= Lionel Belasco =

Trinidadian-Venezuelan recording artist

Lionel Belasco (Maracaibo (Venezuela) 20 September 1881 - c. 24 June 1967), also known as Lionel "Lanky" Belasco, was a pianist, arranger, composer, promoter and bandleader from Trinidad and Tobago. Belasco was a pianist, composer and bandleader best known for his Calypso recordings.

==Biography==
According to various sources, Belasco was born in Maracaibo (Venezuela), the son of an Afro-Caribbean mother and a Sephardic Jewish father. He spent his early childhood in Port of Spain, Trinidad and Tobago, and grew up in Trinidad. He traveled widely in the Caribbean and South America in his youth, absorbing a wide variety of musical influences. As well as working as a musician performing for the elite, Belasco worked in the function of manager and promoter at London Electric Theater in Port of Spain, Trinidad. The London Electric Theater was the first movie theatre in the capital city of Trinidad. He was leading his own band by 1902, and made his first phonograph recordings in Trinidad in 1914.

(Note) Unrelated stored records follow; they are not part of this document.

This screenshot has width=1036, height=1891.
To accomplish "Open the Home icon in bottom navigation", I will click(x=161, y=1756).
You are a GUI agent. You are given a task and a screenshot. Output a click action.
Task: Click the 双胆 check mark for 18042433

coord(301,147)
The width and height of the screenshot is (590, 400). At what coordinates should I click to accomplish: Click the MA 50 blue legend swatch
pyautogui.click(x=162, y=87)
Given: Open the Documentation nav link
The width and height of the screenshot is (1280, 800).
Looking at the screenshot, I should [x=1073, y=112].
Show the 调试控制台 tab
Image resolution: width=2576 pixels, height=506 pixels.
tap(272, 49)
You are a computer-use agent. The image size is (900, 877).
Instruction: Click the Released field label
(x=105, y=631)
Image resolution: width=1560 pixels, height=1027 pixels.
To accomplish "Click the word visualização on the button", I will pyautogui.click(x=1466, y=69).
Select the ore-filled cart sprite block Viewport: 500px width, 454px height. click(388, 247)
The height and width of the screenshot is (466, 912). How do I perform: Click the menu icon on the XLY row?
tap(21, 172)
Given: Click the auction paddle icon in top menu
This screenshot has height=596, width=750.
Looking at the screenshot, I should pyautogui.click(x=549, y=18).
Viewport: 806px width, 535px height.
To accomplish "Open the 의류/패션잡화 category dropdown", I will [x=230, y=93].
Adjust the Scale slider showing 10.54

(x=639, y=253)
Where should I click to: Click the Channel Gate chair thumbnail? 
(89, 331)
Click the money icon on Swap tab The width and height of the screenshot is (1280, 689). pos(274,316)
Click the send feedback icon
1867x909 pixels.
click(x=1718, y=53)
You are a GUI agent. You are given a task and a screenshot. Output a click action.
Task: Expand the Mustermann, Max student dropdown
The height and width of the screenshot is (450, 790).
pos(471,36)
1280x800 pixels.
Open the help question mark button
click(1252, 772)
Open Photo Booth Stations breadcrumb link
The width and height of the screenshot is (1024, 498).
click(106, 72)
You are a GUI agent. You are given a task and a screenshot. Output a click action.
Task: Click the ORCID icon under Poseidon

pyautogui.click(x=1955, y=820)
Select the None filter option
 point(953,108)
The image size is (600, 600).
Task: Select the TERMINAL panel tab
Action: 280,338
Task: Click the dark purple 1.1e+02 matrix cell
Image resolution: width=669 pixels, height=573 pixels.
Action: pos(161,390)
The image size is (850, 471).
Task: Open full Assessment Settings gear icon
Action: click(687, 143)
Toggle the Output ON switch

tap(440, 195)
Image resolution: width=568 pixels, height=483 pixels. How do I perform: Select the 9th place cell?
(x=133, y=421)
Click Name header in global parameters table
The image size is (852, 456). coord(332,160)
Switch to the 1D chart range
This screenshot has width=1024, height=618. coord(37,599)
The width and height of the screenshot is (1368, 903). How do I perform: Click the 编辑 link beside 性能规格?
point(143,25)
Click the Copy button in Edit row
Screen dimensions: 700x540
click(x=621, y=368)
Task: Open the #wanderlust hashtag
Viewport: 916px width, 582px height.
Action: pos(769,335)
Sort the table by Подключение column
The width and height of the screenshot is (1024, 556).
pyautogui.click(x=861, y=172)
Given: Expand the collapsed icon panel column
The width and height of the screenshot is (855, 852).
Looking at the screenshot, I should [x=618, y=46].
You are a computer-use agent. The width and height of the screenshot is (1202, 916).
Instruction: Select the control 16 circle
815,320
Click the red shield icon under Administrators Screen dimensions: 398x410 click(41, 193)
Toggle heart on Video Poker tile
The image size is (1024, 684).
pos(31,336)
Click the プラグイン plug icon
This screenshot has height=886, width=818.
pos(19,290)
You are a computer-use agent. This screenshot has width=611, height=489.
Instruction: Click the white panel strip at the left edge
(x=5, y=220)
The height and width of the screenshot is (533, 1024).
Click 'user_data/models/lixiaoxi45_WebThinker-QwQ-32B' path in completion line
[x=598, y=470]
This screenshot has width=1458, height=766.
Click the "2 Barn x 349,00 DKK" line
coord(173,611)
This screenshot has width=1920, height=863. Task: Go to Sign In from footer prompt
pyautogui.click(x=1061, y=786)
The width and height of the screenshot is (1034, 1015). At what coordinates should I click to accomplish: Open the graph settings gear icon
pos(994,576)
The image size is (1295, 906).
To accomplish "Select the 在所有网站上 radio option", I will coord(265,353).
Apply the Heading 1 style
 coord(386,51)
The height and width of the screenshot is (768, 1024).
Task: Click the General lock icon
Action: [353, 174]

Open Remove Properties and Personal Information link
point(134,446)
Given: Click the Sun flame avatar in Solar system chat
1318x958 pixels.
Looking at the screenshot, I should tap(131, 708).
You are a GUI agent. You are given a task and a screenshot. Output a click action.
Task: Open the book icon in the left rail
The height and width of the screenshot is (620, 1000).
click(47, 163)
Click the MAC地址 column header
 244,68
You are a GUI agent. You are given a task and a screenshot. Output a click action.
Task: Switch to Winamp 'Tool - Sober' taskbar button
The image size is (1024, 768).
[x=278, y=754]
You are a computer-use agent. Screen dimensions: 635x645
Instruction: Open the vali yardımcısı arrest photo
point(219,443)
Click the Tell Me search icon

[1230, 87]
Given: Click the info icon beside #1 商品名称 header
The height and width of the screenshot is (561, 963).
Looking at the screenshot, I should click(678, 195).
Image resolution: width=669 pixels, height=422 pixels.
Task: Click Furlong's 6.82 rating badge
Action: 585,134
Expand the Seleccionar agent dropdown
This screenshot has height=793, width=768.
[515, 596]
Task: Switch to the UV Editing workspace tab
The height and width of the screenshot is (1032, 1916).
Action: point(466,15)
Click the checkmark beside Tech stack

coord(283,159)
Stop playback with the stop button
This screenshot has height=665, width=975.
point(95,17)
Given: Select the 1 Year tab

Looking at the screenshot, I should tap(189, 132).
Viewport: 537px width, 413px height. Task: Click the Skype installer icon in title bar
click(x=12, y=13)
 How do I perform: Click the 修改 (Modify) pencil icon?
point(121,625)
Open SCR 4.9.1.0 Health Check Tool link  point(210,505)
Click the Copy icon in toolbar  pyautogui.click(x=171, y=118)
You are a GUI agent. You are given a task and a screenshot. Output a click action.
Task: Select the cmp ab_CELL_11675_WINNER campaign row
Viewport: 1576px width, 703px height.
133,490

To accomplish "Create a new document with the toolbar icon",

Belasco played with a band called the Carib Singers and led the band Belasco's Renowned String Band. Recorded songs include a folk Calypso tune titled, "Wash-Pan-Wash", which was identified under the genre "Paseo". Belasco recorded the Spanish Waltz "Lucille" around 1935.

Belasco claimed that "Rum and Coca-Cola", a big hit in the 1940s, was based on a calypso called "L'Année Passée" that he had published in a song folio in 1943. "L'Année" in turn was actually based on a Martinquean folk song, although Belasco claimed to have written it in the early 1900s.